Airports are amazing. They are the perfect crucible for mankind. Each person may have a different destination, yet each must go through the same communal process of the airport.

There is no doubt where you have landed if you go through the Salt Lake Airport on a Tuesday. There are LDS missionaries everywhere. It has been over 11 years since I departed from the Salt Lake airport to head to Eastern Europe on my mission. My parents drove out from Colorado to wait with me at the gate. In our post-terrorist airport culture, visitors at the gate are no longer allowed. Instead the missionaries were huddled around the phone banks each with their own calling card saying their farewells to their loved ones before they embarked on their two-year adventure.

I caught up with a gaggle of missionaries in Atlanta that were heading to Sweden. I remember the kindness of many that stopped me when I was waiting at JFK to head east, so I saddled up next to the group and said hello. The whole group was relieved to have someone friendly talking to them. Most admitted that they had never been outside of Utah so Atlanta was really intimidating to them.

We chatted for a half-hour about what the LDS Church was like in Scandinavia (which was just across the Baltic Sea from my mission). I explained to them that I was heading down to Argentina for two months to study with the University of Utah. Seeing an opportunity, one of the more adventurous Elders asked me if I knew much about the LDS Church. They were all astounded when I told them where I served my mission.

I don’t really fit the profile of a returned missionary anymore. I have earrings, facial hair and clearly I wasn’t wearing any temple garments anymore. Politely, they did not pry, nor did I offer an explanation, but we did have a sincere and meaningful exchange about what to expect their first few months in the field.

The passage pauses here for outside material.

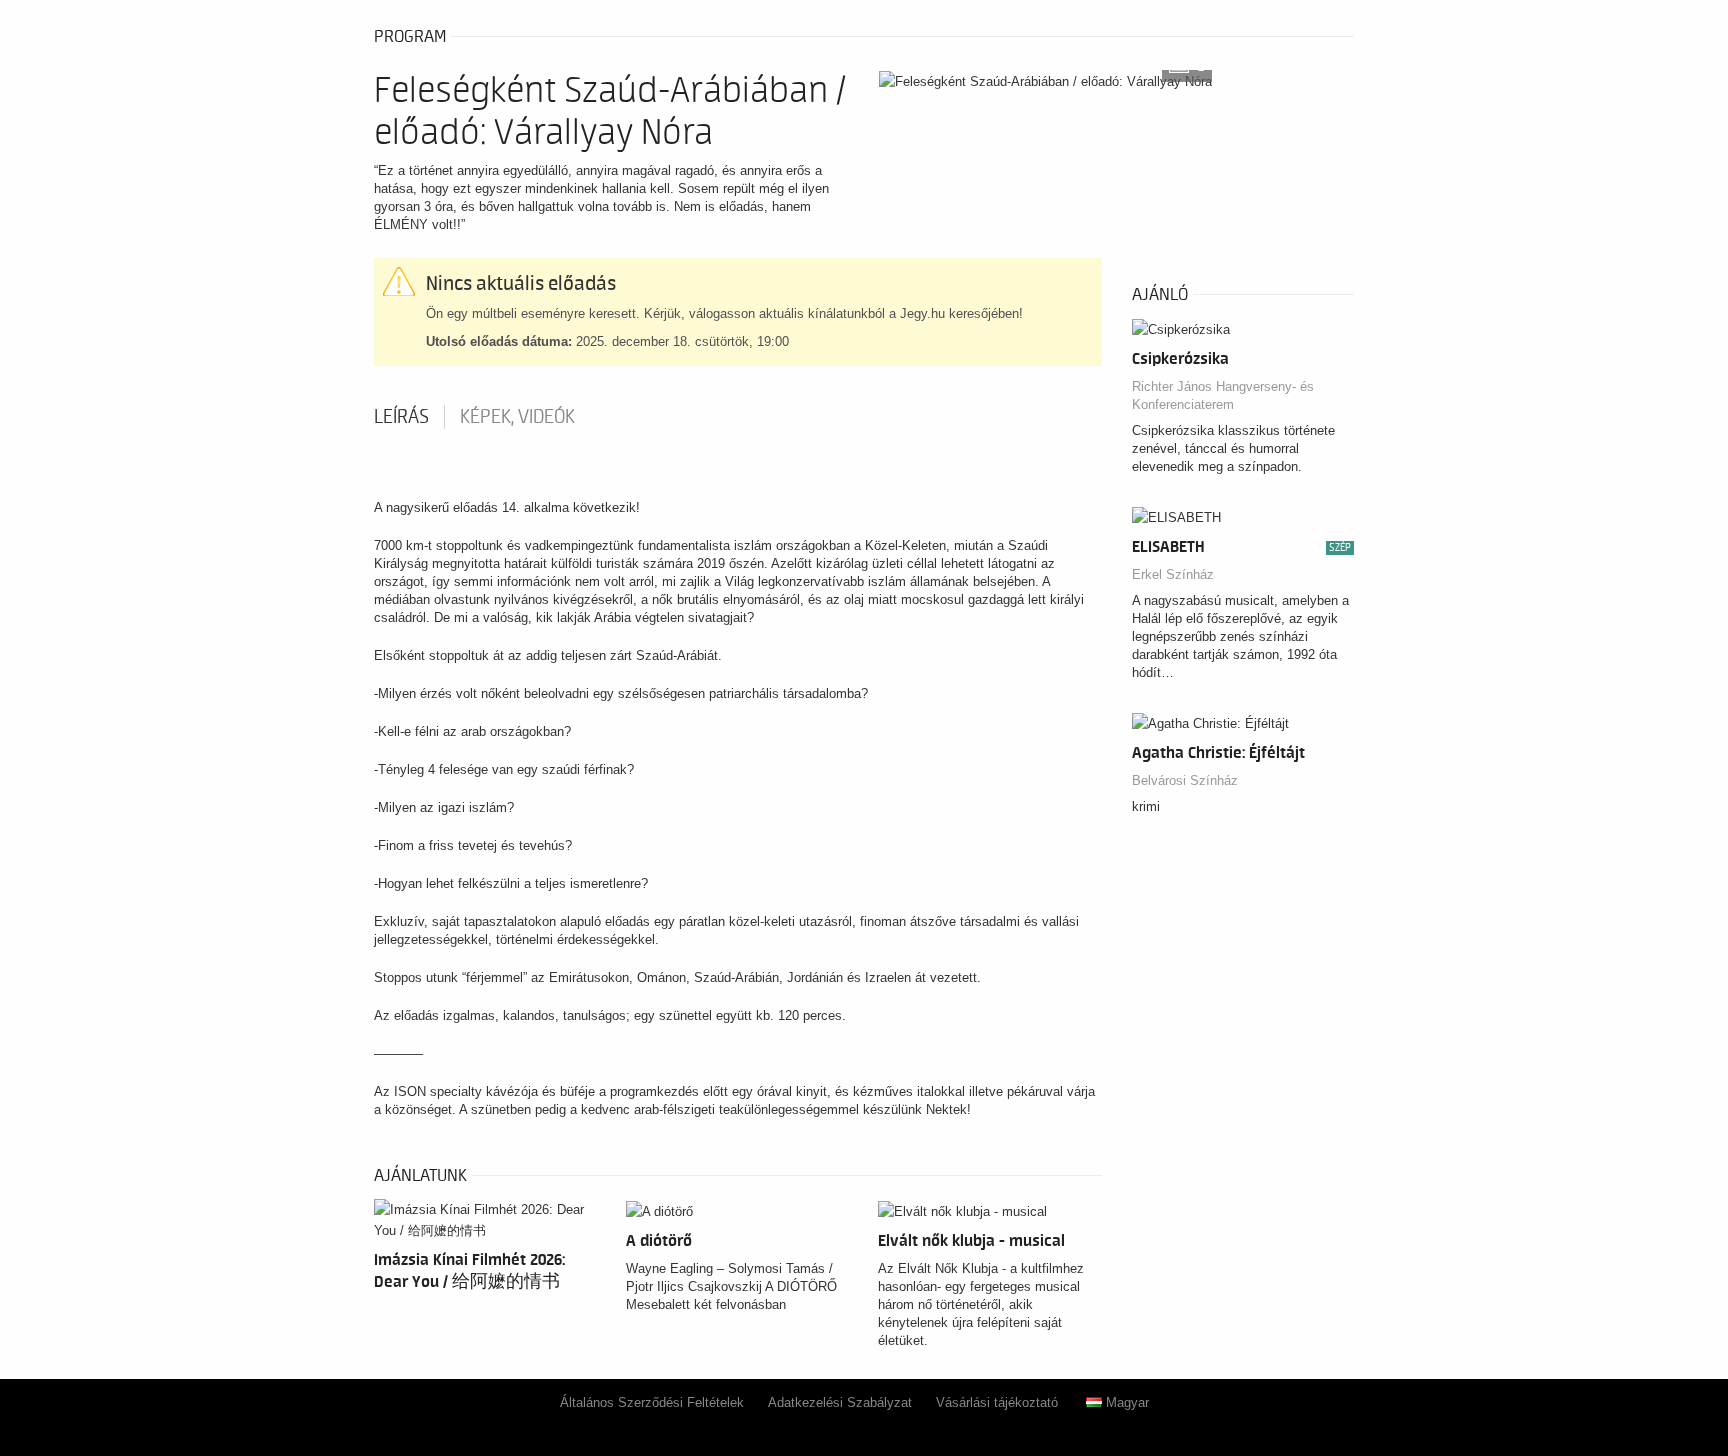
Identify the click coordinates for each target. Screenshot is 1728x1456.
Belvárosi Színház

One elder asked me for advice on being a good missionary (in which I found both honor and irony). I told the group the only advice I ever give missionaries these days; love the people, the culture and the country (ies) where you are serving. I explained that while it was key to study the language and the scriptures each day, it was just as important to study the culture, the history and the dynamics of the communities where they will be.

People seek for a common bond, and by knowing (even a little) about the place where a person is from binds their heart to you one conversation at a time.

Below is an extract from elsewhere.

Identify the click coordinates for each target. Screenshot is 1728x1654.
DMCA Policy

I sat by a lovely older white woman that grew up in apartheid South Africa on the plane to Atlanta. I asked her a few key questions: How was life in Capetown? Had she been to Durban? What did she think of their newly elected president Jacob Zuma? Instantly she knew that I could relate to where she was from even though I have never visited that vast continent. She almost had me in tears twice as she described her first-hand experiences in Cape Town through the transition out of apartheid. She told stories that were incredibly personal and powerfully moving. (South Africa just bumped way up on the list of places to visit).

The plane ride would have been very different if I hadn’t known anything about South Africa.

As I related this story to the group of missionaries at the Atlanta airport, they got the point. And while I did not conform to their expectations of what a returned missionary should be, they (and I) were grateful for their conversation.

As I stood up to leave, one of the elders asked me if there was anything they could do for me.

I just grinned, asked them to keep me in their prayers and told them that they would be in mine.

1 comment:

Mark, Betsy and Madeleine said...

You never stop amazing me. Love you and be safe!